* [What is asked]: Substitute "screen capture" for every occurrence of "screenshot" in the data below, keeping everything else the same, and leave the pictures out of your answer.

Begin Source data

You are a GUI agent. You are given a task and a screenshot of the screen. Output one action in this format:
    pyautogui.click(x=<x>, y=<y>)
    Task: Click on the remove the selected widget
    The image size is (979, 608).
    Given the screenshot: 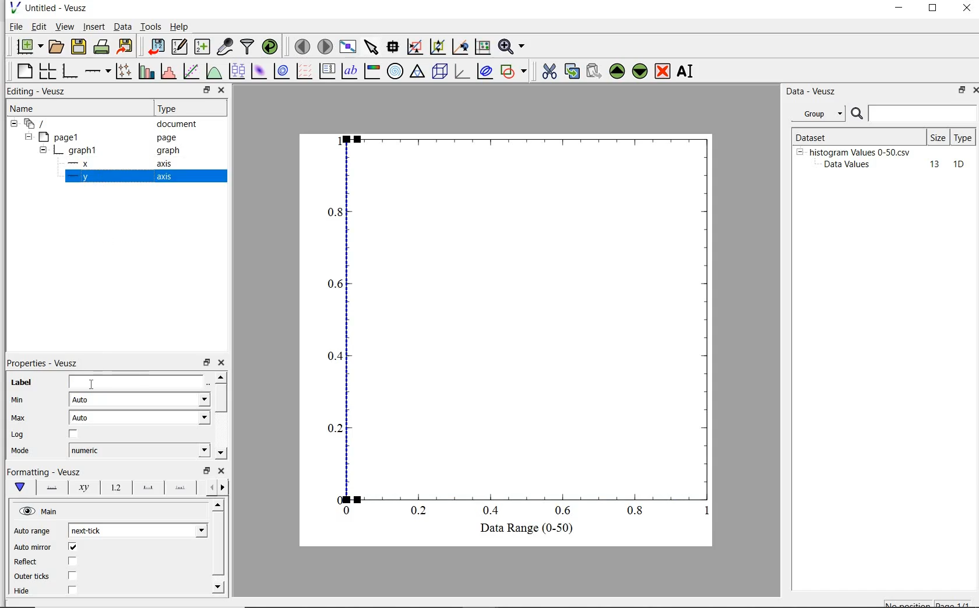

End Source data

* [Exercise answer]:
You are a GUI agent. You are given a task and a screen capture of the screen. Output one action in this format:
    pyautogui.click(x=<x>, y=<y>)
    Task: Click on the remove the selected widget
    The image size is (979, 608).
    Given the screen capture: 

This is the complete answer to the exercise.